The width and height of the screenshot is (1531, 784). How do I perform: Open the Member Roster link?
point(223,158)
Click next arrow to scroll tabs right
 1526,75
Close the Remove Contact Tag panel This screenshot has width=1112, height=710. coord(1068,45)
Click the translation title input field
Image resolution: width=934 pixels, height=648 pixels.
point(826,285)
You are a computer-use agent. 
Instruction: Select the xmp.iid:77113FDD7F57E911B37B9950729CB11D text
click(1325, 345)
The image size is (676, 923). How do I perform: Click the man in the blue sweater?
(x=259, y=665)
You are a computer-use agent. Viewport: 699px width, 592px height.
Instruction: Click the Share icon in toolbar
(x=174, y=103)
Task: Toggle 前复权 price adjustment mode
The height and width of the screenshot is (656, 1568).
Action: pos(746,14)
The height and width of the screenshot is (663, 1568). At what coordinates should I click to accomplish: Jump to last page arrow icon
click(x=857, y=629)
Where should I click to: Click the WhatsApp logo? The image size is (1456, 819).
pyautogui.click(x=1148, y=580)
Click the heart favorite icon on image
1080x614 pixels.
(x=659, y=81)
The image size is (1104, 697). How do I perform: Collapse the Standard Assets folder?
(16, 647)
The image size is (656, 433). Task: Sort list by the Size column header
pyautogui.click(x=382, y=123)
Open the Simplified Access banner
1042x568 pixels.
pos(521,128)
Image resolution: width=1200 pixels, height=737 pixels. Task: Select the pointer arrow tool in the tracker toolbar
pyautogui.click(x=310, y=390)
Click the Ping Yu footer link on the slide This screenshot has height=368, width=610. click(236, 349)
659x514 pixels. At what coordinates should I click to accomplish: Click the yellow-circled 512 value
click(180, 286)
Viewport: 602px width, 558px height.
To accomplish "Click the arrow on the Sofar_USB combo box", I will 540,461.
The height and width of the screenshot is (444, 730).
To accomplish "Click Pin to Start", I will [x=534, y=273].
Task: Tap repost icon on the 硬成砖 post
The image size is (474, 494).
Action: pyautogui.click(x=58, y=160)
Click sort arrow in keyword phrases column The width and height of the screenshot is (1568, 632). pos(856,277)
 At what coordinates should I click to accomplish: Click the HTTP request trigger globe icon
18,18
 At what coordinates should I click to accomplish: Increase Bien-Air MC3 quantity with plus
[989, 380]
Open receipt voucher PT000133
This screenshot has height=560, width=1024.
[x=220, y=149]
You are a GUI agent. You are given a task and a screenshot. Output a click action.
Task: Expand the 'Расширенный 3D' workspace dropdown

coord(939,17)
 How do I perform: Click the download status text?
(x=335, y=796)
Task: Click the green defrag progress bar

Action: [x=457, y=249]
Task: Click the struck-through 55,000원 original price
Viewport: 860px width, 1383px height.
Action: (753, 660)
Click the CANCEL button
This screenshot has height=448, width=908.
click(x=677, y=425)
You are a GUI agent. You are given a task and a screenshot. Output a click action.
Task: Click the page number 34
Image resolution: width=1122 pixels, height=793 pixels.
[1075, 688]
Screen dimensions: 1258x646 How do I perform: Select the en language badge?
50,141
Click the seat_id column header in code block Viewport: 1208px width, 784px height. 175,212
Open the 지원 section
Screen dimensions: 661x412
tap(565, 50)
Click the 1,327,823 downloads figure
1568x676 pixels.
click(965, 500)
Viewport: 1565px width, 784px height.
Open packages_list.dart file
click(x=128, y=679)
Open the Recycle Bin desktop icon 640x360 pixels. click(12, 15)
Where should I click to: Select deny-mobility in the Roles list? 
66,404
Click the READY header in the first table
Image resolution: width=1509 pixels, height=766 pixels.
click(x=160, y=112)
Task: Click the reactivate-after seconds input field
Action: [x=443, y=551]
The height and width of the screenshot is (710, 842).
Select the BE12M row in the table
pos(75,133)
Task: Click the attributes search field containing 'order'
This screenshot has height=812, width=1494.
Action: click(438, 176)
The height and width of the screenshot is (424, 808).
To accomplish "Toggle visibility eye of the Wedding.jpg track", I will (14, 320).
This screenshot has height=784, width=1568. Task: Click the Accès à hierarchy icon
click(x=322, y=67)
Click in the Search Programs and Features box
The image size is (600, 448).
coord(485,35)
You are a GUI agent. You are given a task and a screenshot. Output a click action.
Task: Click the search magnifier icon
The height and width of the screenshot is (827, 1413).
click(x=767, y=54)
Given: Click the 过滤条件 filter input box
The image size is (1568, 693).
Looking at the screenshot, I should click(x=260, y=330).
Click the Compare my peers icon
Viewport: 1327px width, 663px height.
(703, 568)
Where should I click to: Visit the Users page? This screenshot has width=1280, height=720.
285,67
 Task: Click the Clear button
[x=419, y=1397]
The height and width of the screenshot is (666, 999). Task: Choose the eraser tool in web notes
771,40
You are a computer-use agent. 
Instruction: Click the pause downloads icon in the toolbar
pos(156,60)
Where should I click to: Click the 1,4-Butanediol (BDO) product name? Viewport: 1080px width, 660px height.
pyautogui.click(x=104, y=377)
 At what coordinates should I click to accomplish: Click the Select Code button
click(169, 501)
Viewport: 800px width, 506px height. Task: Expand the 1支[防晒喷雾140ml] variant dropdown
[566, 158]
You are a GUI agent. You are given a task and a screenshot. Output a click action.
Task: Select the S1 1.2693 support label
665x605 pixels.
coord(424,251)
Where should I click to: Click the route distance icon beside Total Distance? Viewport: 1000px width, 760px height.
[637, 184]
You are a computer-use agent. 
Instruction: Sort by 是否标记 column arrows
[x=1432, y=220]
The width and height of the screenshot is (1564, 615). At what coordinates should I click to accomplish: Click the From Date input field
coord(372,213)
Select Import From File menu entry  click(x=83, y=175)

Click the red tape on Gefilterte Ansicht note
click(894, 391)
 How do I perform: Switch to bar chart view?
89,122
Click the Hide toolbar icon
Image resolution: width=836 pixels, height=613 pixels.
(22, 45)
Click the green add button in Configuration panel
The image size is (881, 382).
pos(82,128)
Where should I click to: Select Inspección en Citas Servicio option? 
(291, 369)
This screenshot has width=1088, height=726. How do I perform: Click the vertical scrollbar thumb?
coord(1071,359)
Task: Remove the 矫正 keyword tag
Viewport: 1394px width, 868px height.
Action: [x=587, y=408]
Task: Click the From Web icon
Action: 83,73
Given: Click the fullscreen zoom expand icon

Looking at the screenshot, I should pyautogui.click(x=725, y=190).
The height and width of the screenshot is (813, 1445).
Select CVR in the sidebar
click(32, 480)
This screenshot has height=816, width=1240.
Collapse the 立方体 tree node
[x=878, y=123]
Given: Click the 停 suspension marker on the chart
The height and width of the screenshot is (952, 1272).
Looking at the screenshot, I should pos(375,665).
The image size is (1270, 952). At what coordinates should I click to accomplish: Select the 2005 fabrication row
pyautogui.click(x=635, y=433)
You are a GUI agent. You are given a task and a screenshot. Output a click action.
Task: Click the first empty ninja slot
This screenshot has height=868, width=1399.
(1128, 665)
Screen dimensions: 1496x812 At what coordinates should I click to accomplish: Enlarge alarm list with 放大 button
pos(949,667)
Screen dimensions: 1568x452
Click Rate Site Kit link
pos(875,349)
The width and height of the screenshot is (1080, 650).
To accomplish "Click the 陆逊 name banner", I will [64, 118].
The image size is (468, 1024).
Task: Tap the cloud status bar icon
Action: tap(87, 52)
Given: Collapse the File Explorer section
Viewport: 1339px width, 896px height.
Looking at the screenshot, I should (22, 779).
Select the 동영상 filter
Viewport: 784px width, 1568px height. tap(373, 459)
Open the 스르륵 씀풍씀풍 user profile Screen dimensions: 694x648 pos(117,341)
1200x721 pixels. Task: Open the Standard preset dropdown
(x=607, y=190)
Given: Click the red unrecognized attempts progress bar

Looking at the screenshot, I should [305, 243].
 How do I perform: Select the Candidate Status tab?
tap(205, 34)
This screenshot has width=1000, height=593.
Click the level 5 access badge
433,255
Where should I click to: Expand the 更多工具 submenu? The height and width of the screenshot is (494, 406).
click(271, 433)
------------------------------------------------------------------------
● **What the exercise asks**:
Whenever "keyword" occurs in a line above, copy that line.

● **Expected output**:
Click sort arrow in keyword phrases column The width and height of the screenshot is (1568, 632). pos(856,277)
Task: Remove the 矫正 keyword tag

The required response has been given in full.